Sergeant Rory Maccallum was annoyed. Annoyed at these stupid little things which had stopped him getting the promotion he rightly deserved for years. Annoyed at how his wife was always eyeing his colleagues , especially the ones in uniform. Annoyed at his Detective inspector, who never gave him any decent cases, none of the ones which would maybe get him his promotion, up to Detective Sergeant.
Another beer or ten, and he might forget. So he got up, and went from his happy place, in a land where DI Donald aka DI Duck didn’t exist, along with his wife, and many other deeply annoying things such as taxes, his colleagues in uniform and paperwork didn’t exist, to his almost spartan living room, and started moving, towards his kitchen, where he kept the beer in a separate fridge, another 2 degrees colder than their proper one. Others may say he didn’t know much about his job, but no one could ever have said he didn’t know his beer.
One beer later, he was moving back to his favourite armchair when he dropped his unopened can. Bending to pick it up, he noticed his wife approaching, quickly, holding his uncooked and still frozen dinner. He even saw her arm descending, and even felt the first blow hit his head, but no more.

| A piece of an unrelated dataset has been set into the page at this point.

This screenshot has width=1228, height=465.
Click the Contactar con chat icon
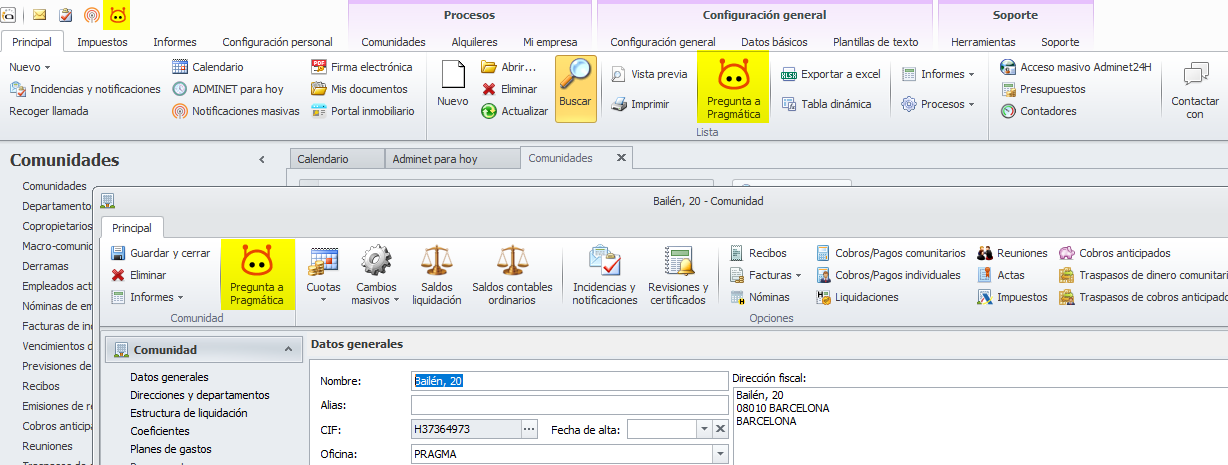(1195, 76)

Finished, she dropped the lamb coil, now slick with her husband’s blood. No doubt people would find out, her worry wasn’t how to hide it, but how to pass the blame.
Maybe plead insanity? No, then it’d be off to the loony bin with her.
Dump his body in a ditch somewhere? Tempting, but no. The fat bastard must have weighed a tonne.
Maybe make it seem like a burglary gone wrong? Sure, she could do that. Only one problem. How to get rid of the murder weapon?
“Okay, people! Mrs Maccallum here has made us a wee bit o’ lunch, so ye can qui' scrapin' the puir bastard’s brains aff the walls,” started Inspector Whyte, only stopping after Vincent tapped him on the shoulder, and nodded in the direction of the late Sergeant’s wife. “Erm, wha' A meant is, erm...”
“What inspector Whyte meant is lets take a break, seeing as Doreen here has made us some lunch.” Vincent sprang in, and turned to Doreen. “so… What have you made, and where is it?”
“There’s a wee bit of lamb fer everyone, an’ some veggies tae,” she replied in broad Glaswegian, smiling in an odd way, “an’ I’ll be happy fer everone o’ yous tae eat their fair share.”
The officers filed past, chorusing their thanks with a few “ta”s and “thank ye”s.
None of them heard her muttering. None of them would have made sense of it any way.
“Almost cannibalistic, this is. Aye, almost cannibals. An’ none o’ them’ll e’er find it.”